TASK:
For the data below, please report each line where the word "Jalastarvike" is found.

RECORDS FOR THIS EXERCISE:
>>>>>
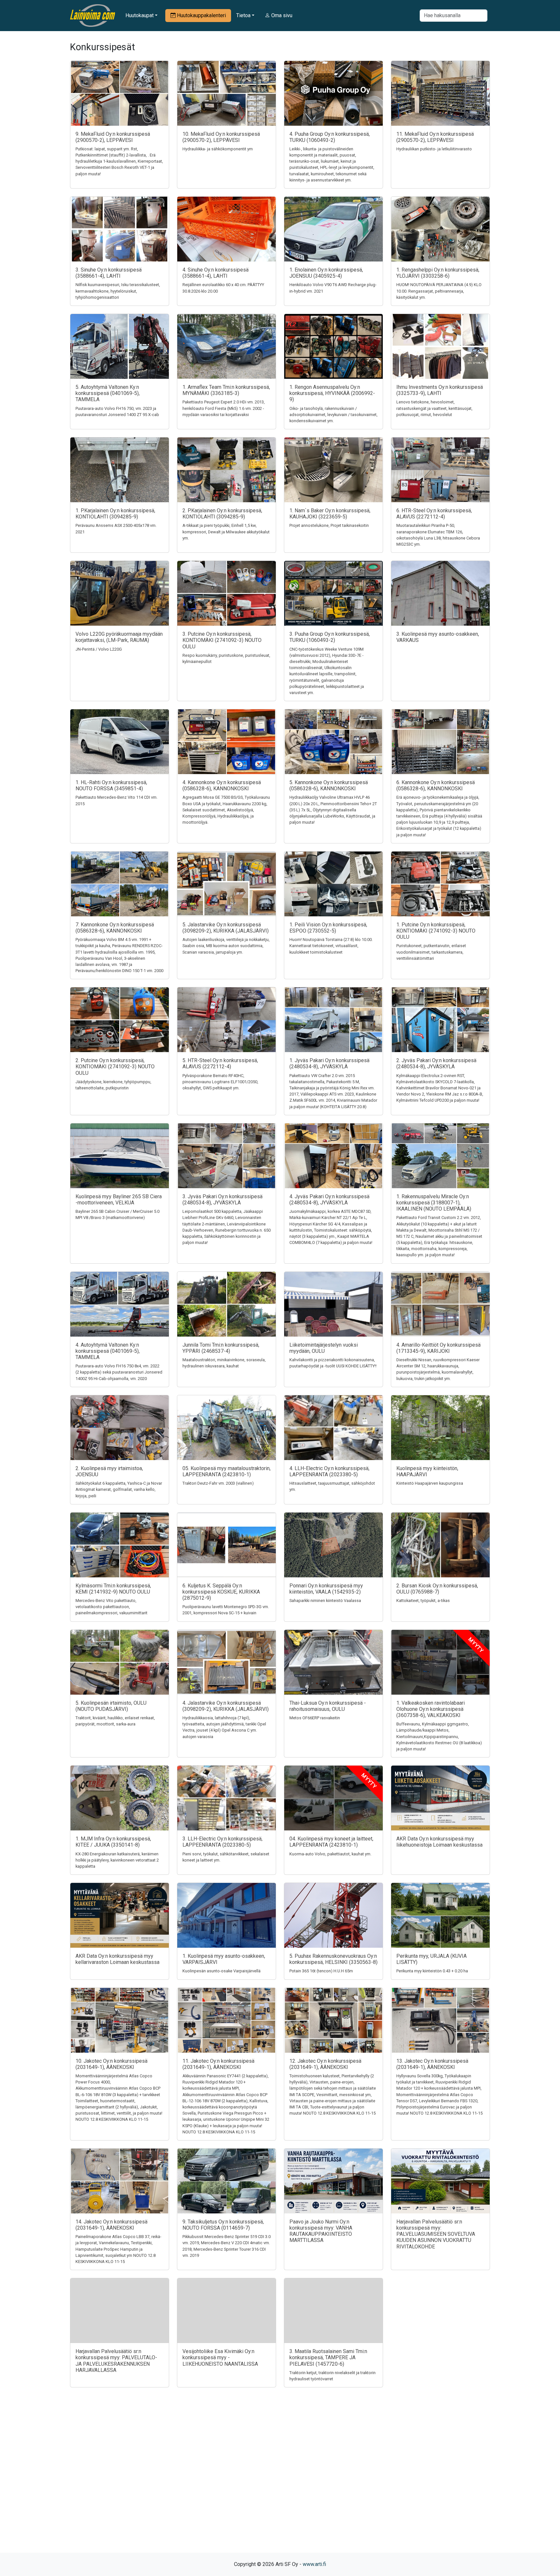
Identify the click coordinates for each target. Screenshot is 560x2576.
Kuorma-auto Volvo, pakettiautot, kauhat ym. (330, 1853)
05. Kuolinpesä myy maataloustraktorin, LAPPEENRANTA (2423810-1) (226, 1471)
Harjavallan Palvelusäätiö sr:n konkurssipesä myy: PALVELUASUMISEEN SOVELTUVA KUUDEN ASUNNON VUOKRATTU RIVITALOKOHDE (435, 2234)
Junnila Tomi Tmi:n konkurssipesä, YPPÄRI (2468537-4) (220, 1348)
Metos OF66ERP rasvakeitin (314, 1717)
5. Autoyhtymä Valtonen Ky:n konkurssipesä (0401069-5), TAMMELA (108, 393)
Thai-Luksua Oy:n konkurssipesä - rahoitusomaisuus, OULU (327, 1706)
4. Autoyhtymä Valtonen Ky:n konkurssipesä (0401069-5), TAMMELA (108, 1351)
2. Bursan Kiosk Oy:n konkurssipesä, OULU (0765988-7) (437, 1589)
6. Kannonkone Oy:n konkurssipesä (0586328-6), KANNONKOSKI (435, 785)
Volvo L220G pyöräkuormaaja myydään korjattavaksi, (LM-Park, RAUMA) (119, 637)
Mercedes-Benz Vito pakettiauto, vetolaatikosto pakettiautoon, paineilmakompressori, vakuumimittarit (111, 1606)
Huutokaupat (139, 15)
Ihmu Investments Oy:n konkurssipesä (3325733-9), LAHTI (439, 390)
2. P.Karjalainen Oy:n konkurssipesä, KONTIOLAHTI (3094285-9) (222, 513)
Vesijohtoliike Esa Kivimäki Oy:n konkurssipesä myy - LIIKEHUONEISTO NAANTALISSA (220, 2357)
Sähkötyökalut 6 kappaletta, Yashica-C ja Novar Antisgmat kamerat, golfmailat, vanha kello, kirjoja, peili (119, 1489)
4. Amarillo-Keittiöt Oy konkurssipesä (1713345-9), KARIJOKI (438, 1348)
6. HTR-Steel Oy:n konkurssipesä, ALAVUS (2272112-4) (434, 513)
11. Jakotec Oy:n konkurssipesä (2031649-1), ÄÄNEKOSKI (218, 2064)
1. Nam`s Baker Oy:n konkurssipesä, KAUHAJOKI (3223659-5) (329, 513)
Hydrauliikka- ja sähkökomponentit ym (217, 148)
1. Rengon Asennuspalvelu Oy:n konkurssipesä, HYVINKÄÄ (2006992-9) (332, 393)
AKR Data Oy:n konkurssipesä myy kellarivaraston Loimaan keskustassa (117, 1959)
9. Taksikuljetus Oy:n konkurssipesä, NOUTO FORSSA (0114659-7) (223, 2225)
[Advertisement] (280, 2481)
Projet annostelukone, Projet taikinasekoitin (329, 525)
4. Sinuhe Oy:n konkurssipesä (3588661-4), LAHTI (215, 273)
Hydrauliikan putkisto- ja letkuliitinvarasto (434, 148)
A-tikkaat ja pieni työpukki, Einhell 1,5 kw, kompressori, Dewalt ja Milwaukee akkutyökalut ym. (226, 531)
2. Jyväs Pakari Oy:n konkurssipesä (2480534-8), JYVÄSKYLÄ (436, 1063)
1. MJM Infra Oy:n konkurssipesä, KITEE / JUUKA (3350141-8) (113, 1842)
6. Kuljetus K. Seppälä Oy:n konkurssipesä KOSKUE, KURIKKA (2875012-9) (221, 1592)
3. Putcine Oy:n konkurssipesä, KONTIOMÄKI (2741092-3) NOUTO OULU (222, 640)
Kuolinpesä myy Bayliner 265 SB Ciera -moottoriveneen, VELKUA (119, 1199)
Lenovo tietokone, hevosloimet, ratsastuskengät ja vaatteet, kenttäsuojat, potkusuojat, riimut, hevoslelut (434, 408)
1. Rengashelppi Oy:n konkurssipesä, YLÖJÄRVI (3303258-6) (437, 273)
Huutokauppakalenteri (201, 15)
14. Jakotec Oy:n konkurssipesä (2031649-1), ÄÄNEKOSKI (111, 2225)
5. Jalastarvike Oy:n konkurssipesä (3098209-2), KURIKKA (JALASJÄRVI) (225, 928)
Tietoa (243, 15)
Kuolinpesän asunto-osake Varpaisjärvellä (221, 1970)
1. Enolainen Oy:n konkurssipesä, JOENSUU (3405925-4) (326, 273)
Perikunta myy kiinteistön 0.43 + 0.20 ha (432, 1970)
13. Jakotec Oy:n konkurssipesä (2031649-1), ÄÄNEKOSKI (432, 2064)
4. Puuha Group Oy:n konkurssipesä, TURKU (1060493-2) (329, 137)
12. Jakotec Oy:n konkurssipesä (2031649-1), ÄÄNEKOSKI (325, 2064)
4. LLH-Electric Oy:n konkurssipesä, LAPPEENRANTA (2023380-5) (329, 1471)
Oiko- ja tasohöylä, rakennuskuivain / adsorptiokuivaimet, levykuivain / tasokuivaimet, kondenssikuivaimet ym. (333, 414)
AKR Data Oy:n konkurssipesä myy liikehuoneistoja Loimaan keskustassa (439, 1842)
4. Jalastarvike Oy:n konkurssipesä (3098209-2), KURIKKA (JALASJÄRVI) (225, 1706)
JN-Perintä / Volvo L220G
<<<<<
ANSWER SPACE:
5. Jalastarvike Oy:n konkurssipesä (3098209-2), KURIKKA (JALASJÄRVI) (225, 928)
4. Jalastarvike Oy:n konkurssipesä (3098209-2), KURIKKA (JALASJÄRVI) (225, 1706)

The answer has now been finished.